In Crysis 3, Anandtech found a total system draw of 10w difference. Given that the 750Ti outperforms the 7750 by well over 50% in Crysis 3 (per Anandtech's review), not all of that 10w will be the GPU (CPU working harder)
It's worth remembering that single slot versions of the 7850 exist (as do low-profile ones, though not low-profile AND single slot), and that's a significantly hotter GPU.
http://www.kitguru.net/components/gr...ssfire-review/
The variation between the normal HD7850 and GTX750TI is around 18W to 35W according to TPU who measure card power consumption at the connectors. However,the card I was talking about bus powered,so was probably using binned chips:
http://www.techpowerup.com/185003/tr...n-hd-7850.html
However,remember the HD7850 does use a 43% larger die(it uses the same chip as an HD7870) so the GPU will run cooler. The HD7850 also uses a 256 bit memory controller and this means more complex PCBs with more RAM chips,which raises power consumed,so not all of that increase is attributable to the GPU.
But it was hardly available,so yes the GTX750TI is the best easily available slot powered card.
However,power measurements are at the PCI-E slot for TPU too,so yes the GTX750TI does consume more power than a HD7750,anything up 26W more at the slot.
The TH review also measured card power consumption.
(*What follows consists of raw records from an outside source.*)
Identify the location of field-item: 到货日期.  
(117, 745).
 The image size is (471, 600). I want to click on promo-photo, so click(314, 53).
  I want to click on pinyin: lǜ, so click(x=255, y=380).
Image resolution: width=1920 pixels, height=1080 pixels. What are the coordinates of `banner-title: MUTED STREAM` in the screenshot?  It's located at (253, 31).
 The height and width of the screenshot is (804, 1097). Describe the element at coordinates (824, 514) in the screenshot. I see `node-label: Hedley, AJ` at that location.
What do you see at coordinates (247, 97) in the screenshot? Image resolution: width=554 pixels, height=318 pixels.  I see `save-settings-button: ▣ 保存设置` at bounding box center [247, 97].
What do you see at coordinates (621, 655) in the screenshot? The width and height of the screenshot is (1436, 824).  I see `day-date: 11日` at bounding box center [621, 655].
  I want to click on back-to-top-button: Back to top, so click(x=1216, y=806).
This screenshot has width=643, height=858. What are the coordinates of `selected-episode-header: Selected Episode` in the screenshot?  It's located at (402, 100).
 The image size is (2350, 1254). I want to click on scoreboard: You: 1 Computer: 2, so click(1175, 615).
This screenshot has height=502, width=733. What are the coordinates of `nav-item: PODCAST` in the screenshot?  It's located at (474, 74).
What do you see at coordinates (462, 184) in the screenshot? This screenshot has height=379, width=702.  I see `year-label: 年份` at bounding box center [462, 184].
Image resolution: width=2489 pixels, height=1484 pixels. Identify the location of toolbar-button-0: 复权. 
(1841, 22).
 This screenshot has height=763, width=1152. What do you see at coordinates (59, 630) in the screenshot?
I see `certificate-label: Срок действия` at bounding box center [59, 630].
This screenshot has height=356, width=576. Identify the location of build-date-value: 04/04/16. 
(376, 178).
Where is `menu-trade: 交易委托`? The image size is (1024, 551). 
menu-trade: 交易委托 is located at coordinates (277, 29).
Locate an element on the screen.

The card goes past spec when boosting. The HD7750 does not boost and is lower power. Hence it can get away with worse cooling.
Nvidia Boost 2.0 has problems over extended periods with less than optimal cooling. Hardware.fr,pcgameshardware and HT4U showed throttling problems with the Geforce Titan and GTX760 models using reference coolers over extended periods,and it reduced performance a noticeable amount.
Whereas a massive twin fan heatsink might be OTT,a tiny heatsink in a small case will cause problems,when the card is boosting.
If you read reviews carefully,the first version of Nvidia Boost had problems(which I kind of predicted might occur during the GK104 launch with aggressive non-deterministic boost tech),and in the end many review sites had to pre-heat the cards before running benchmarks to maintain consistency.
The first iteration of the AMD boosting tech was deterministic and the boost was tiny,so had less problems. The moment they went with more aggressive boosting in the R9 290 series the same issues happened,although it is deterministic and has a maximum cap.
All this boosting tech does,is make GPU cooling a more important factor now. CPUs tend to not be anywhere as aggressive as CPUs when it comes to boosting,and are far more conservative. This is why there have been far less issues with them having boost clockspeeds.
All it seems to do is boost AMD and Nvidia benchmark scores in the short term.
Edit!!
Look at the Nvidia mobile cards in the GTX600 and GTX700 which have no boost unlike their desktop counterparts:
http://en.wikipedia.org/wiki/GeForce_600_Series
http://en.wikipedia.org/wiki/GeForce_700_Series
All are fixed clockspeed designs.
That indicates they probably know you need reasonable cooling for it to work.
Last edited by CAT-THE-FIFTH; 20-02-2014 at 01:16 PM.
Wish this cooler worked this well on R9 290.
Anyone got any decent stable overclocks on this above the stock OC?